Os designers já estão a levar a ideia para além da cozinha. Nas salas, aparadores fechados estão a ser combinados com estantes finas, estilo biblioteca. Nas casas de banho, móveis de lavatório com gavetas encontram torres altas e abertas para toalhas enroladas e plantas. Até as entradas estão a receber o mesmo tratamento: um banco fechado para sapatos, uma pequena parede de cabides, um armário estreito com portas de vidro para cestos bonitos. A mistura torna-se uma linguagem reutilizável, não apenas uma experiência numa só divisão.

Para quem está a planear uma renovação, isto levanta uma pergunta discreta: onde é que precisa de ordem - e onde está disposto a ser visto? Algumas pessoas querem tudo atrás de portas, exceto uma estação de café que pareça uma pequena cafetaria. Outras gostam daquele “zum-zum” de atividade à vista: pilhas de pratos, frascos de cereais, livros de receitas com páginas manchadas. O armazenamento misto diz que ambas as escolhas são válidas. O objetivo não é a perfeição. É uma casa que o deixe respirar.
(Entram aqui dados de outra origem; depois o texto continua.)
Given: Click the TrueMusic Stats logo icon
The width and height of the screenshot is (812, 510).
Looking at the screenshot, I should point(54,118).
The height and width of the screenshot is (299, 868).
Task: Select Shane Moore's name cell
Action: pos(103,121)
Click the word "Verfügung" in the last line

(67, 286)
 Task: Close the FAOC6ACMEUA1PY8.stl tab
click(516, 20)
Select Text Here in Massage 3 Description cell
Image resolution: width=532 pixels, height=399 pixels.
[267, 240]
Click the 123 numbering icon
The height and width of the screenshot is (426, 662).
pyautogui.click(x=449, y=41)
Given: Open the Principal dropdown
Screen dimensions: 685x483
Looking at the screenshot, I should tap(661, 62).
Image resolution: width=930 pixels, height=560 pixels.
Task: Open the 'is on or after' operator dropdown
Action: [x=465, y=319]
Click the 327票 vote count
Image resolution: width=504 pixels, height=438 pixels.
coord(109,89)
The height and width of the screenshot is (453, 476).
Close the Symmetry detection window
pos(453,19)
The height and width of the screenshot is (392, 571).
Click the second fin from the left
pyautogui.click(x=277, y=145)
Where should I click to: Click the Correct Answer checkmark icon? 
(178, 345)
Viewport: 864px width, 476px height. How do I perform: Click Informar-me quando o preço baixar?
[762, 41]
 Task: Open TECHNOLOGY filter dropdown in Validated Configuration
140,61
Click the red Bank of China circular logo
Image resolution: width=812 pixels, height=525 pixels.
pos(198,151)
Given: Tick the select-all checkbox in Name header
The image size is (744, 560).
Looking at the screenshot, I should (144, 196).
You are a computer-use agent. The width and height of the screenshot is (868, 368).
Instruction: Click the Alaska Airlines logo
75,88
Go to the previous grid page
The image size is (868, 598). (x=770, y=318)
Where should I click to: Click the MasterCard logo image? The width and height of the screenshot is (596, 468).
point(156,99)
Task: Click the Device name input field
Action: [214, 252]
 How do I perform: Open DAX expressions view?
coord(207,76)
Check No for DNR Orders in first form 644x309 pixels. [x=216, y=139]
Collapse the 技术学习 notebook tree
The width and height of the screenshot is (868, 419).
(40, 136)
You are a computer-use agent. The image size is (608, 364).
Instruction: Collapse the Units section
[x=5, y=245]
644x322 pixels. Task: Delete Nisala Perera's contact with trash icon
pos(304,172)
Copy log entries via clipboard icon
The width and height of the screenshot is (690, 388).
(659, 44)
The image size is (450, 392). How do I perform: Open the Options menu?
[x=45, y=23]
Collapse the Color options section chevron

Point clé Détail Intérêt pour le lecteur
Misturar armazenamento aberto e fechado Usar aproximadamente 70% de armários fechados e 30% de unidades abertas ou com frentes de vidro Equilibra calma visual com personalidade e acesso fácil
Quebrar a grelha de armários Adicionar uma despensa alta, um louceiro, ou um módulo com profundidade diferente para interromper sequências longas Faz a divisão parecer mais profunda e menos “parede plana” de showroom
Repetir materiais e acabamentos Repetir um tom de madeira ou um metal pelo menos duas vezes na divisão Mantém a mistura eclética com intenção e coesão

FAQ :

  • Isto do armazenamento misto não é uma moda que vai datar a minha cozinha? O armazenamento misto tem menos a ver com um “look” específico e mais com função e zonamento - coisas que envelhecem bem. Formas simples de portas, proporções equilibradas e materiais naturais ajudam a manter um resultado intemporal.
  • As prateleiras abertas não vão fazer a cozinha parecer desarrumada? Se as mantiver curtas e reservadas para itens do dia a dia que estão sempre em uso, raramente ficam confusas. O segredo é não transformar cada parede numa montra.
  • Posso misturar estilos de armazenamento numa cozinha pequena? Sim, desde que seja disciplinado. Uma despensa alta, um pequeno troço de prateleiras abertas e o resto em armários calmos e iguais costuma resultar lindamente em espaços apertados.
  • Preciso de marcenaria por medida para conseguir este efeito? Não necessariamente. Muitas pessoas combinam linhas standard de armários com uma despensa solta, um louceiro vintage ou prateleiras flutuantes simples para criar o mesmo efeito em camadas.
  • Quantas cores ou materiais diferentes já é demais? Como guia solto, aponte para uma cor principal nos armários, um material de destaque (como madeira ou vidro) e um acabamento metálico. Mais do que isso exige uma mão muito segura.